If a line in the data below holds the word "card", copy it.

Saved entries:
=== Section Start ===

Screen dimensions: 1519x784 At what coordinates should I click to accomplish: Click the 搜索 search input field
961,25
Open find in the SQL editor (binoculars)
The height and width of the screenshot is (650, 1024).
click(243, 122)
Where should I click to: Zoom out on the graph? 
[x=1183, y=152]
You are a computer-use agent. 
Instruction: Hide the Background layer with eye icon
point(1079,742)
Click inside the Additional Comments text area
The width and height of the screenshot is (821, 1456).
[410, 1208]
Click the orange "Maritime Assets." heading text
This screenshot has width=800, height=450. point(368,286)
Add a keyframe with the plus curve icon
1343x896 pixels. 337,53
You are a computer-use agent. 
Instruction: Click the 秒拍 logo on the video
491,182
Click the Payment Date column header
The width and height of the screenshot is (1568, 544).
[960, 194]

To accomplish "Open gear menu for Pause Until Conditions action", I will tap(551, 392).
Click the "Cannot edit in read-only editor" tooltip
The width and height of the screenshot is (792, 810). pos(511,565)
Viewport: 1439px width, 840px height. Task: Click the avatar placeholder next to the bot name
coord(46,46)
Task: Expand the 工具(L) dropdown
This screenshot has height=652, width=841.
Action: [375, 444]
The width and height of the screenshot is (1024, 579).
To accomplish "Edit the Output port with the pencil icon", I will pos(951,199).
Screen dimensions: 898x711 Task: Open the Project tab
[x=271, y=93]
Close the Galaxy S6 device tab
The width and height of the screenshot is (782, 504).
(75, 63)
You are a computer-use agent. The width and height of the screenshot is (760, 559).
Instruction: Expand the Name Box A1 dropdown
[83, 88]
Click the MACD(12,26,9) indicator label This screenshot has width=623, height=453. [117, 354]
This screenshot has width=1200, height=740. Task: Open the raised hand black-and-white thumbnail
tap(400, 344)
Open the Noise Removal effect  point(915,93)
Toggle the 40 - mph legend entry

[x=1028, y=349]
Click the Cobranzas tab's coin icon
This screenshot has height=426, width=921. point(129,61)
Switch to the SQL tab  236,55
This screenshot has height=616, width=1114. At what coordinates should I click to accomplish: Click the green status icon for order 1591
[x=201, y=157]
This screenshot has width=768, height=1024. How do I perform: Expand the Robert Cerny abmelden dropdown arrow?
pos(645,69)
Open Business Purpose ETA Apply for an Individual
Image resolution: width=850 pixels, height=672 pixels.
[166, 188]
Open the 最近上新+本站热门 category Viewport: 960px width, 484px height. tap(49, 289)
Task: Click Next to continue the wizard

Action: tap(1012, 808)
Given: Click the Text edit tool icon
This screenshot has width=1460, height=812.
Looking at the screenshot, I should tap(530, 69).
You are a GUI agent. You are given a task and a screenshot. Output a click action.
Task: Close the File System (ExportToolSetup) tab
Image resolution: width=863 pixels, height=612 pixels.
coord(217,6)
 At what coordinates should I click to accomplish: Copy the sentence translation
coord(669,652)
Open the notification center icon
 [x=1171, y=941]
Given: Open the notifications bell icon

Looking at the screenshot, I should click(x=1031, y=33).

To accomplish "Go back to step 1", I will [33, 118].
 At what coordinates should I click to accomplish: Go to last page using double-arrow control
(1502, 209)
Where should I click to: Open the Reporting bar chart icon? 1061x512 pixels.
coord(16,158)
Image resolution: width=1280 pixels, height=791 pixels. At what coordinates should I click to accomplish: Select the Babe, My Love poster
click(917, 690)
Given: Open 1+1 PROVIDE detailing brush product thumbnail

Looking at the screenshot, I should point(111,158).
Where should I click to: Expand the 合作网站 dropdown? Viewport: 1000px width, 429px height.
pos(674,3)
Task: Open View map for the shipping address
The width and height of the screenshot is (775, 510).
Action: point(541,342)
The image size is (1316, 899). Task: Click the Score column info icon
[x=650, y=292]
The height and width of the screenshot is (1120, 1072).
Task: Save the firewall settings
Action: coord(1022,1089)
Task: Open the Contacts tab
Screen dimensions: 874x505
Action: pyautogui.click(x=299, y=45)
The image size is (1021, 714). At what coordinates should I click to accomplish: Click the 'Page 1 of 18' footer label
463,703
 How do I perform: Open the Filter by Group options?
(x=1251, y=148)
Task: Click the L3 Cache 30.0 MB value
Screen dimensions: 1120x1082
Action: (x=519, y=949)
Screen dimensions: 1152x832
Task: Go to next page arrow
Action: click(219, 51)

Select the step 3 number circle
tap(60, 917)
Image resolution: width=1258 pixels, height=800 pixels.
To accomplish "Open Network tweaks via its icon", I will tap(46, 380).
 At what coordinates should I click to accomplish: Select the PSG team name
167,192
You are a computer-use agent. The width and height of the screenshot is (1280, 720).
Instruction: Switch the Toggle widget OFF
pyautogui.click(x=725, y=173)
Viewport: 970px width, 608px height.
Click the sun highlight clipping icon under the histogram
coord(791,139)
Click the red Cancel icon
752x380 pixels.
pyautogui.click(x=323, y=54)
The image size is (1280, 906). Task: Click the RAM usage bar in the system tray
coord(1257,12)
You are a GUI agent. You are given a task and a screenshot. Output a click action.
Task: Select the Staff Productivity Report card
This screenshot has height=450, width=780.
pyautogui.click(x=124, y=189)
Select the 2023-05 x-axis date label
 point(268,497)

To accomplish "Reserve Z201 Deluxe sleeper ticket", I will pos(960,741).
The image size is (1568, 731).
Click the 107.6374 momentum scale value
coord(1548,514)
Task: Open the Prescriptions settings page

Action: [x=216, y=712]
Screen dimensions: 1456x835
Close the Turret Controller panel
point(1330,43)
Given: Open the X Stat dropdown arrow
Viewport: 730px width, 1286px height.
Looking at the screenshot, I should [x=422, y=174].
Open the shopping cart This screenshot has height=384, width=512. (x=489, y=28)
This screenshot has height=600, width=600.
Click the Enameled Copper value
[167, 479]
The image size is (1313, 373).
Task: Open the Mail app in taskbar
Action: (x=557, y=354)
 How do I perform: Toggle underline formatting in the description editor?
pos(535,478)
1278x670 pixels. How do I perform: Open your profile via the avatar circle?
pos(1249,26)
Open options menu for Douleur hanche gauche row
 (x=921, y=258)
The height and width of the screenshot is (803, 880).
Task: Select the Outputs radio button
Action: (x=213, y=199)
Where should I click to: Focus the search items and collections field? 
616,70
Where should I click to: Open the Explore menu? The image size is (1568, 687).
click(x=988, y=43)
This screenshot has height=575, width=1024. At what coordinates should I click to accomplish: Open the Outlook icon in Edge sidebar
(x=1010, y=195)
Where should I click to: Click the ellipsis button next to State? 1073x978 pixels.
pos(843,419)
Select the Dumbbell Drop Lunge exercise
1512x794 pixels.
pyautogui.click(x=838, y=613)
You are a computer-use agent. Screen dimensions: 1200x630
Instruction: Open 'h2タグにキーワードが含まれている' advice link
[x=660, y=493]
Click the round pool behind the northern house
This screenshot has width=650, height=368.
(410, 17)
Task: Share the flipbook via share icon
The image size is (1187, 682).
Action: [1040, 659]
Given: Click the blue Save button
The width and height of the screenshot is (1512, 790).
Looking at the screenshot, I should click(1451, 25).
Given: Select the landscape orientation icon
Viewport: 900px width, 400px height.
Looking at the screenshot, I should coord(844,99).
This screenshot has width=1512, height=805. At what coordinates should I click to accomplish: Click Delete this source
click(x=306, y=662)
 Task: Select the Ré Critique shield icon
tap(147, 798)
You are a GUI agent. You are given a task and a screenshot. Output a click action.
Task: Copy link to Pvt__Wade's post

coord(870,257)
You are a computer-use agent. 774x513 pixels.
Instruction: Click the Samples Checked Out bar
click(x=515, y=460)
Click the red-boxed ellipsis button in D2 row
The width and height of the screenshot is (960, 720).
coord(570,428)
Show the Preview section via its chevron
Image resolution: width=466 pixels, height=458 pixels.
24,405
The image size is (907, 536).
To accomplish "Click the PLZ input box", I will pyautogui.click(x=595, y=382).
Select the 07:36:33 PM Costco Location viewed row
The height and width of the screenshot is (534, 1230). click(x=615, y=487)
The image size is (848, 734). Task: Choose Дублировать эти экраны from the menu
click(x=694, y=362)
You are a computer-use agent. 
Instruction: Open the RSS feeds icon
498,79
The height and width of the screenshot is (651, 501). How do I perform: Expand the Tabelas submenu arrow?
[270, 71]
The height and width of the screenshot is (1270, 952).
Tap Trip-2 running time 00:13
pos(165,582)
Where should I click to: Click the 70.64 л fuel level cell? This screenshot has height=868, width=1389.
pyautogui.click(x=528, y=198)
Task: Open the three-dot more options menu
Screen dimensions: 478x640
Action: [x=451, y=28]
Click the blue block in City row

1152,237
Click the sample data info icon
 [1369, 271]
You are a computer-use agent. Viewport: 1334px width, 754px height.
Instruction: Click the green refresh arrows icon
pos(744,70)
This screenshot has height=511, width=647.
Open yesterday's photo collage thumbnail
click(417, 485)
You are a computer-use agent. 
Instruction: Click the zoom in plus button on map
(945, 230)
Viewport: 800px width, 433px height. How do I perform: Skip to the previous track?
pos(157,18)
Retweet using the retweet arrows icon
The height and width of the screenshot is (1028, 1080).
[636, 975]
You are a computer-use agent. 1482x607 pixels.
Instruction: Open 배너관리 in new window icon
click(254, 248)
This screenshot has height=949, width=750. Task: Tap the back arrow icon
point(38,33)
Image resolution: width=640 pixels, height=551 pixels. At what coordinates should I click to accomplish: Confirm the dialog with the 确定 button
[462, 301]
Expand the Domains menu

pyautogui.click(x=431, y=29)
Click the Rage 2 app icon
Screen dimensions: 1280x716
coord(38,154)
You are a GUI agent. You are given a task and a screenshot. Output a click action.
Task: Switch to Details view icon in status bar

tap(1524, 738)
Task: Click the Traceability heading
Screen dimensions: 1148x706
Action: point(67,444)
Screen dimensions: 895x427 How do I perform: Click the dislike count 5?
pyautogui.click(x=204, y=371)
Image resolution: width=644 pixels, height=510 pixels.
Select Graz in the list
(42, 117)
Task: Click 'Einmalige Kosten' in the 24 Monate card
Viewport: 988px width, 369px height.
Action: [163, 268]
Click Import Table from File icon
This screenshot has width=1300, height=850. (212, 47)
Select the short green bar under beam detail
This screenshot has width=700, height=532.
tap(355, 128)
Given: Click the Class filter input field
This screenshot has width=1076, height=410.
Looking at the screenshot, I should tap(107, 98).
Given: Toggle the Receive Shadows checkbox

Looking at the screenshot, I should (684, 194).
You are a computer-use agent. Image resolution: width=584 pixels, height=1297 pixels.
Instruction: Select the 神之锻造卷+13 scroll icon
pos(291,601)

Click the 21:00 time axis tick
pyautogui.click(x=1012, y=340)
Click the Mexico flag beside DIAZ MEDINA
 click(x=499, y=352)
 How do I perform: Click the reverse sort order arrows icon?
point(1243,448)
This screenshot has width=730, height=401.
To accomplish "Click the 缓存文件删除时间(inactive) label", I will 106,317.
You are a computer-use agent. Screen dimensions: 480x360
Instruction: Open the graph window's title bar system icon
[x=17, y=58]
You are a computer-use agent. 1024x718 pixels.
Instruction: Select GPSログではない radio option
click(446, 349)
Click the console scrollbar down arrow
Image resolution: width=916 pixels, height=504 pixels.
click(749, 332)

=== Section End ===

◆ **ANSWER SECTION**
Task: Select the Staff Productivity Report card
Task: Click 'Einmalige Kosten' in the 24 Monate card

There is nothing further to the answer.